EXERCISE INSTRUCTIONS: Filter the material below down to the lines containing the word "agent".

INFORMATION SUPPLIED:
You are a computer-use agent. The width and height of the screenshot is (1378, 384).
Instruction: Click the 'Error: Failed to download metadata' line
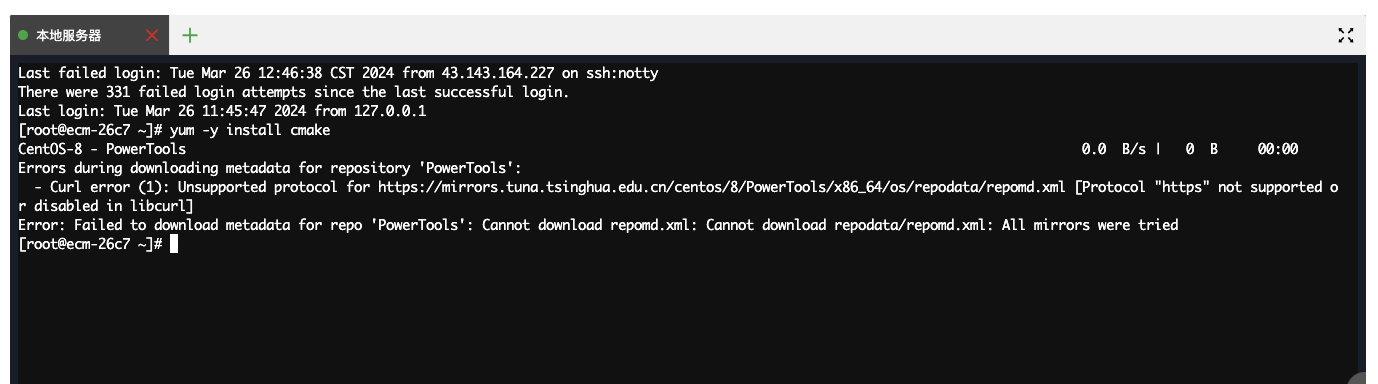(598, 225)
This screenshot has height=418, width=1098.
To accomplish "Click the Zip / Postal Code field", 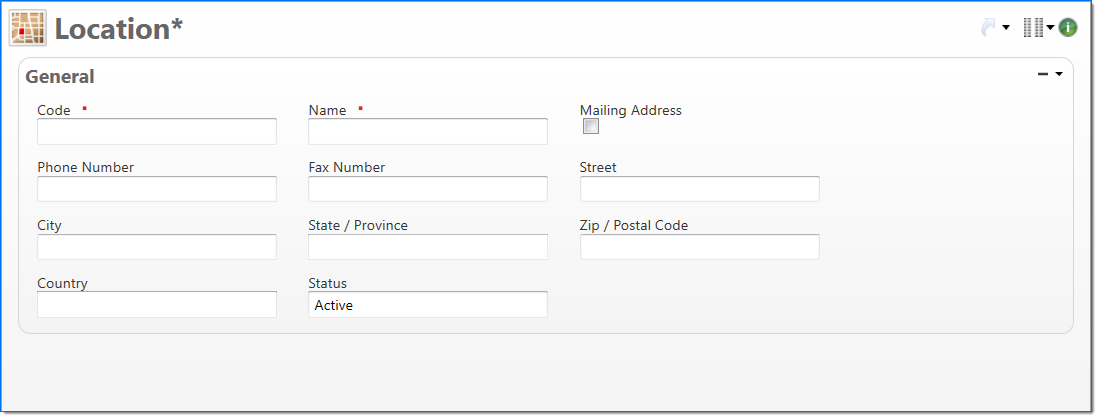I will click(x=699, y=247).
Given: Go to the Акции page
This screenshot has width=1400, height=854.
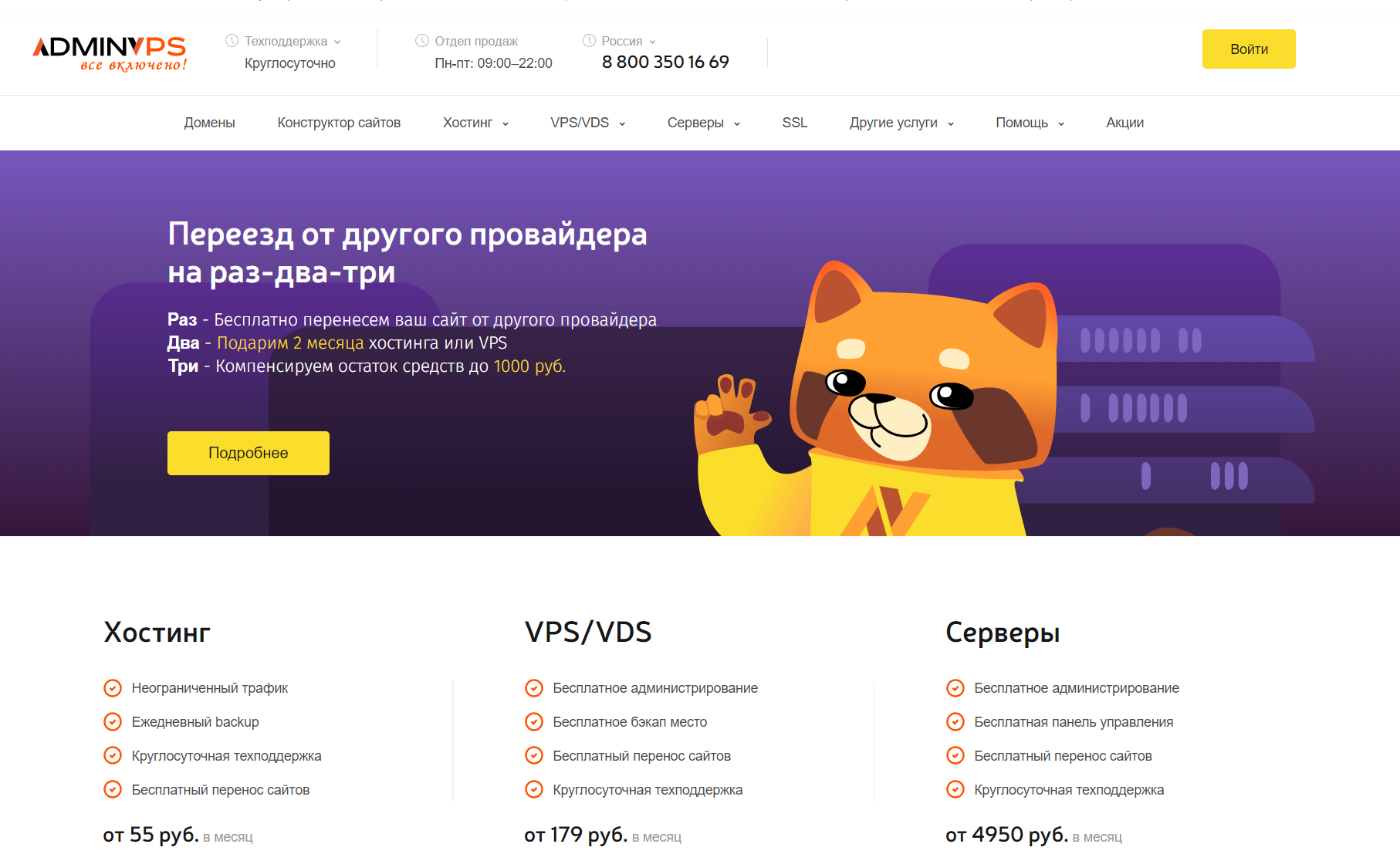Looking at the screenshot, I should 1124,123.
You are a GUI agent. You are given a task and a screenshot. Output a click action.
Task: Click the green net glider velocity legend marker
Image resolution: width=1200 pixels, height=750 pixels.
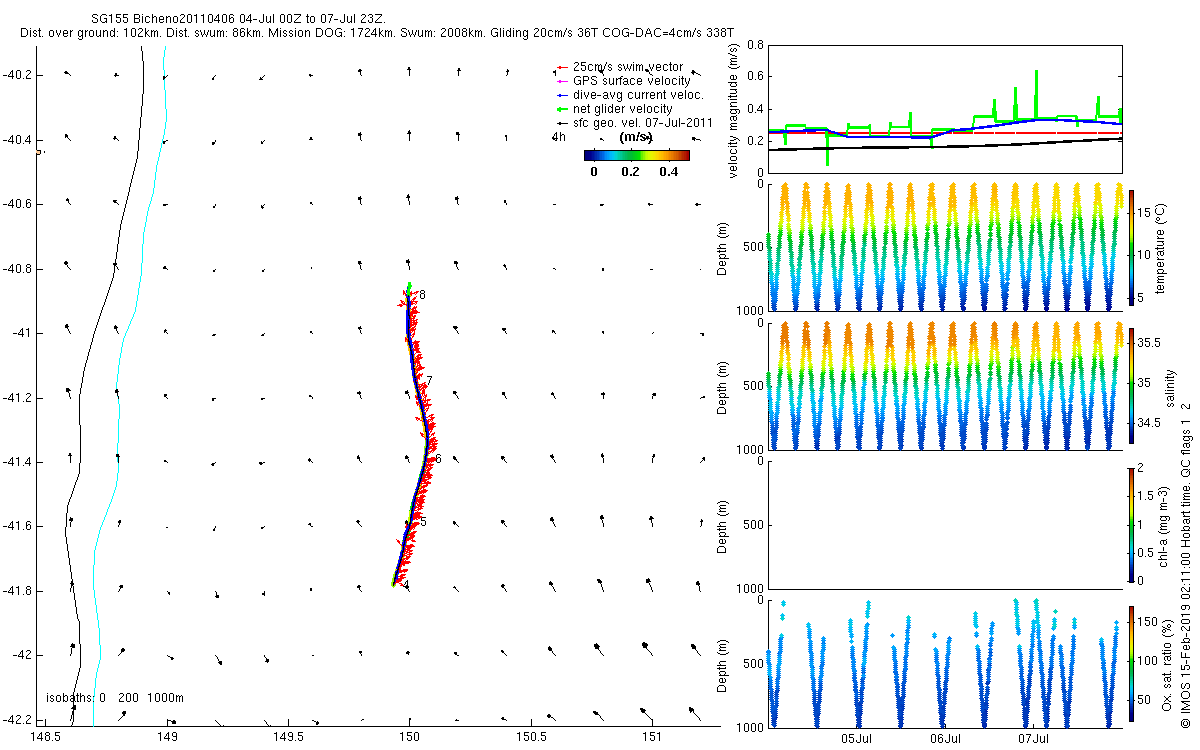click(x=561, y=109)
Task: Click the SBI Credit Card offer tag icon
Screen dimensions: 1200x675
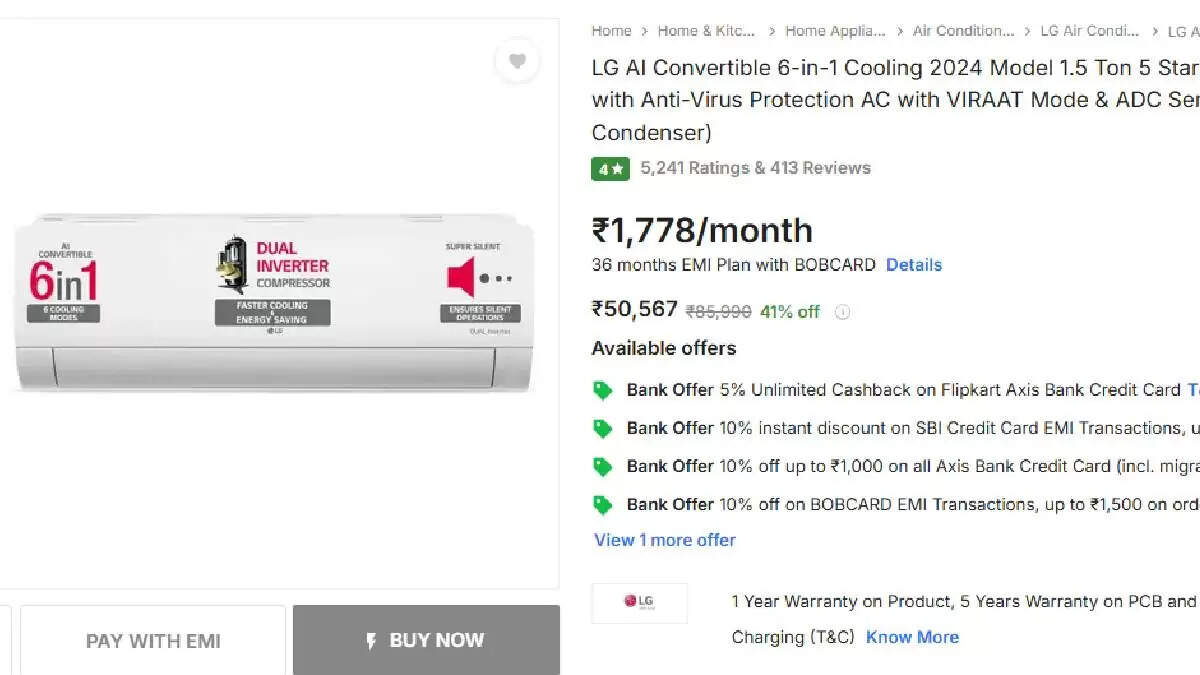Action: pyautogui.click(x=602, y=428)
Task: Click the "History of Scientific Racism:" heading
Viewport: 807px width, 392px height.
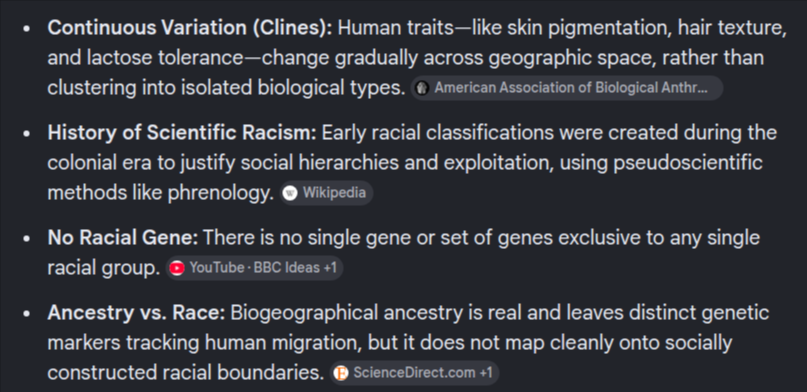Action: tap(182, 133)
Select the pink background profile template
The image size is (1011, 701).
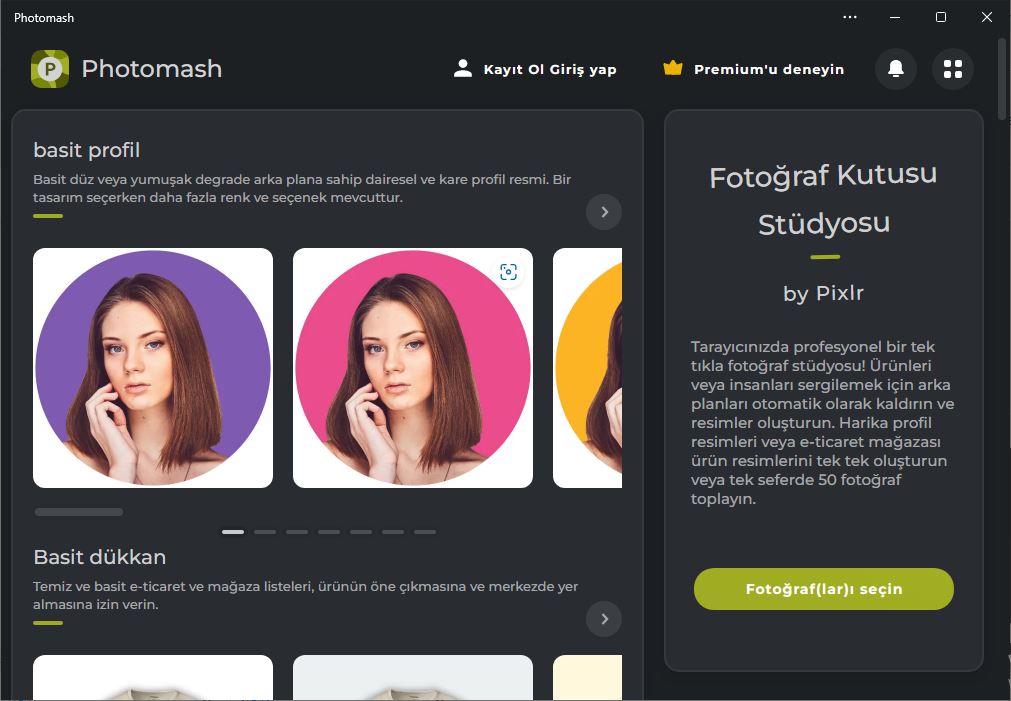413,368
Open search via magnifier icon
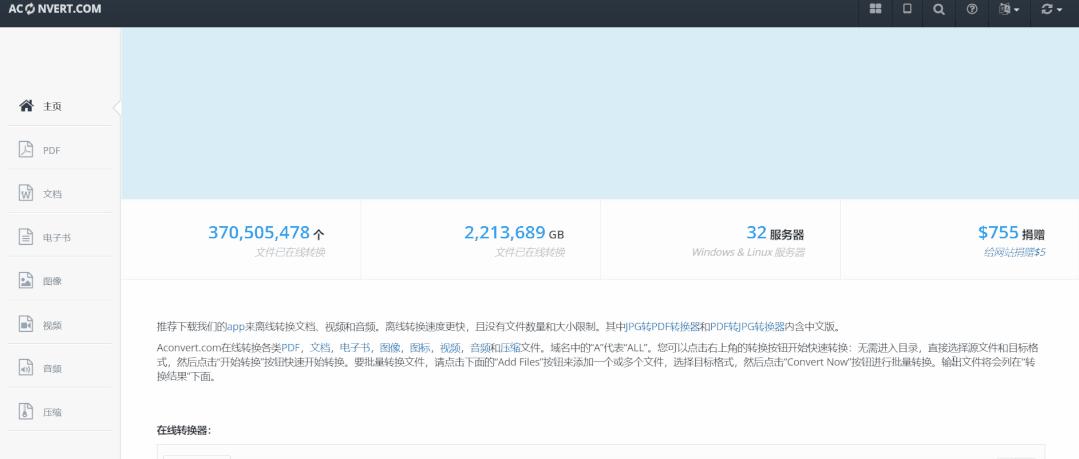The height and width of the screenshot is (459, 1079). click(938, 9)
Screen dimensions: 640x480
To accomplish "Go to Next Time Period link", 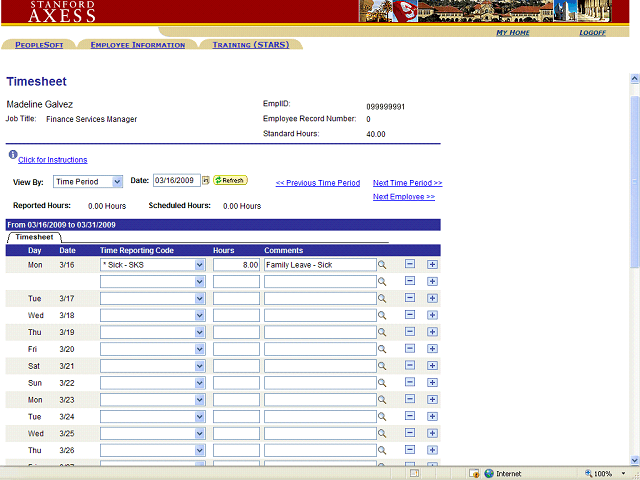I will [x=407, y=183].
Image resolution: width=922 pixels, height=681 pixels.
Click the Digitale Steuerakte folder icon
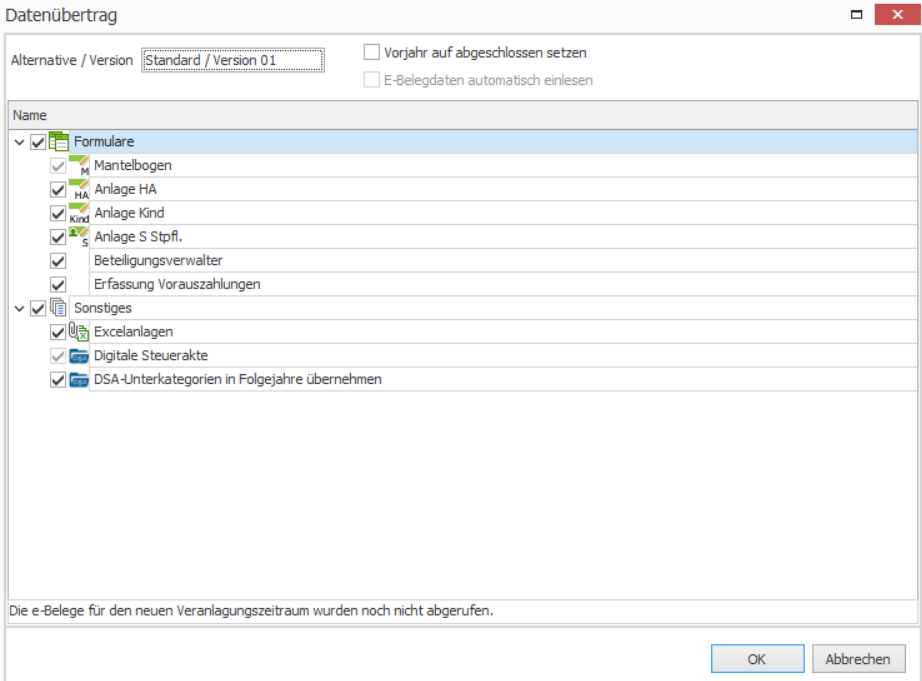tap(79, 356)
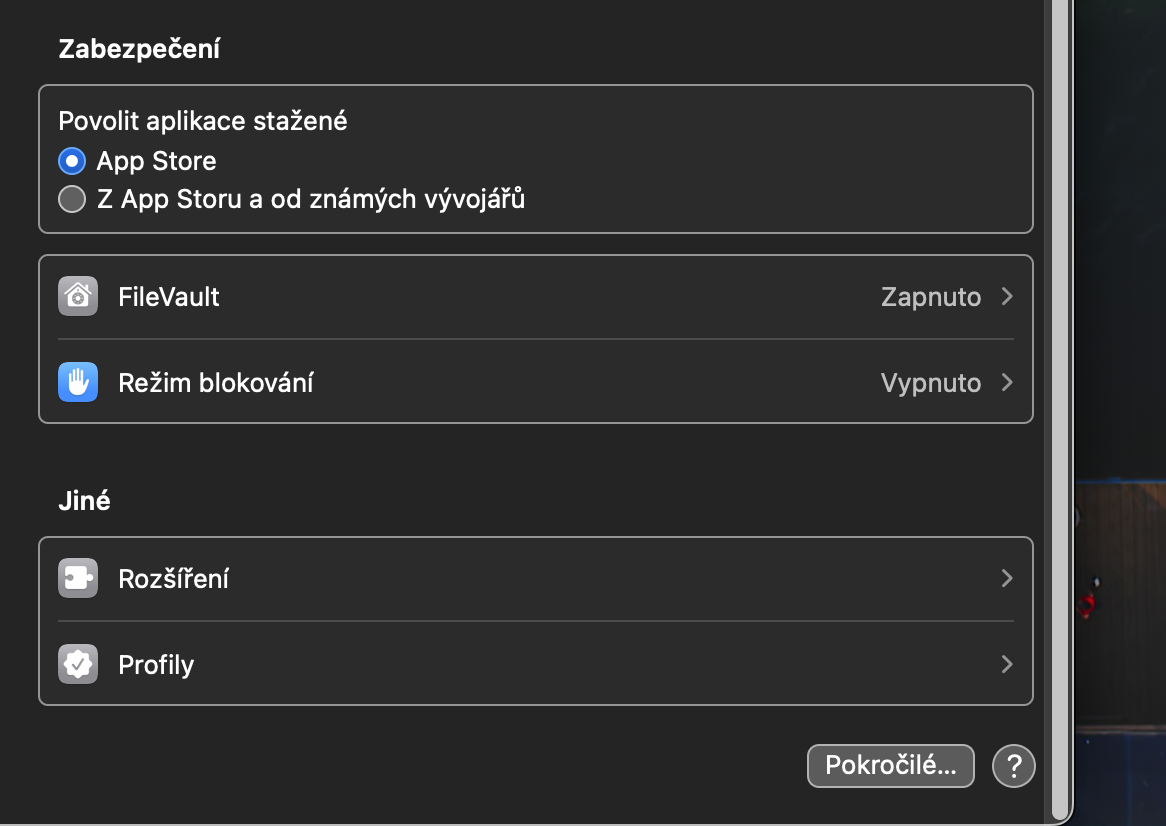Select the known developers radio button
Screen dimensions: 1166x826
[72, 199]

RESULT:
You are a computer-use agent. The width and height of the screenshot is (1378, 384).
You are a GUI agent. You are given a task and a screenshot. Output a click action.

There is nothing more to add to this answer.